Pour ces raisons, nous éviterons de faire un étalage emphatique de chiffres qui doivent être pour tous déplorables, mais qui ne sont, Dieu merci ! pour personne accusateurs. Nous nous contenterons d’affirmer que la moyenne des salaires des ouvrières n’est pas en province plus élevée qu’à Paris ; et que la situation des ouvriers hommes n’est guère, toute proportion gardée, beaucoup plus brillante que celle des femmes[1]. Qu’on n’oublie pas non plus que l’impôt poursuit et sait toujours atteindre, si exigus qu’ils soient, tous les salaires.

Au nombre des causes du paupérisme, du moins en ce qui concerne les ouvrières, M. Baudrillart mettait en première ligne l’absence d’instruction élémentaire et d’instruction professionnelle.

  1. Voici des chiffres. La moyenne des salaires des ouvriers est, à Paris, de 3 fr. 80 par jour. Maximum : 35 francs. Minimum : 0 fr. 50.

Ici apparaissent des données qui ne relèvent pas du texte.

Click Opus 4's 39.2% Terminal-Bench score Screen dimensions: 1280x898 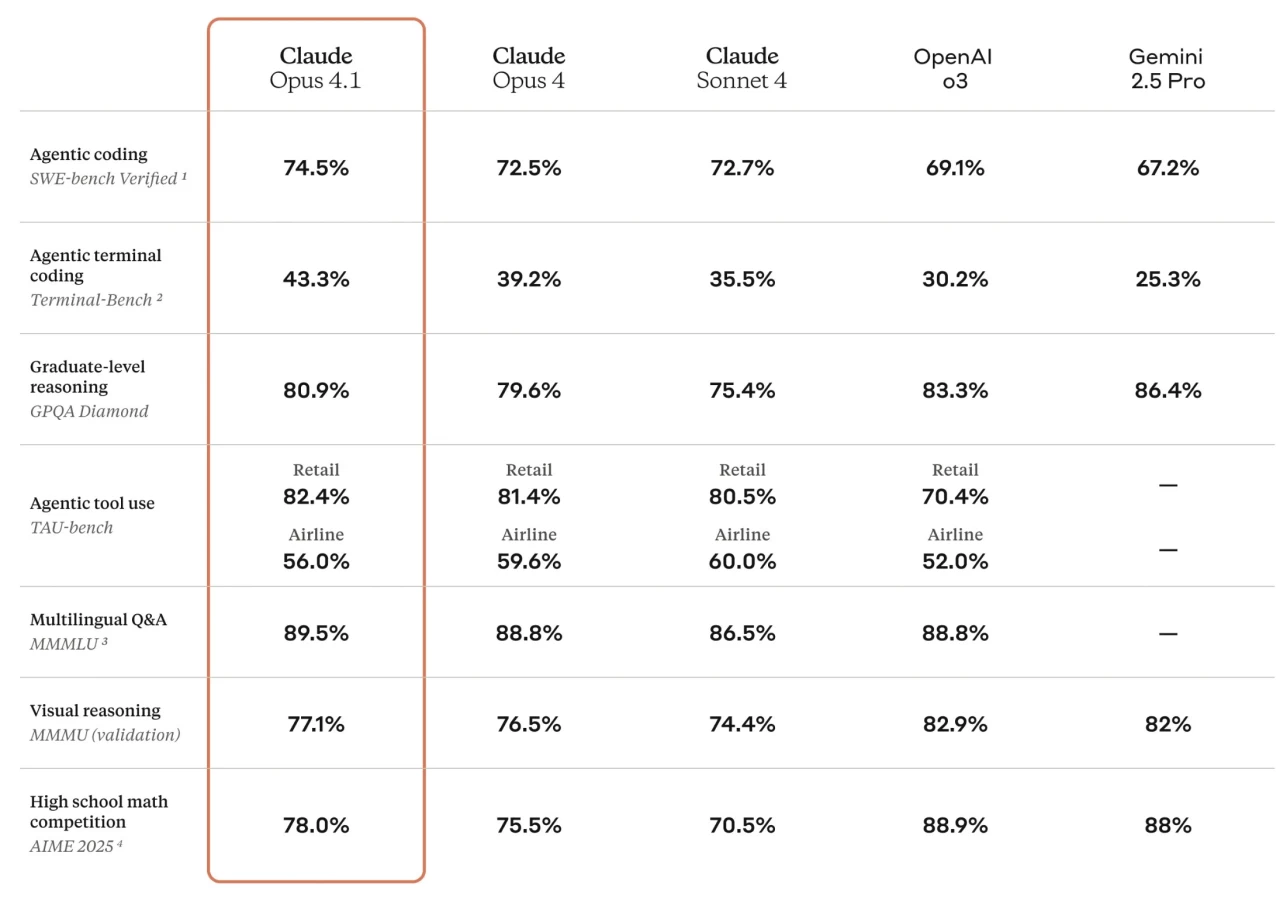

    27,453 hommes ont un salaire inférieur à 3 francs ;
    157,216 ont de 3 francs à 5 francs ;
    10,393 gagnent plus de 5 francs.
    Ne sont pas compris dans ces tableaux :
    16,803 jeunes garçons âgés de moins de seize ans ;
    7,851 jeunes filles.
    Ces chiffres et ceux cités plus haut sont empruntés à la Statistique de l’industrie à Paris en 1847.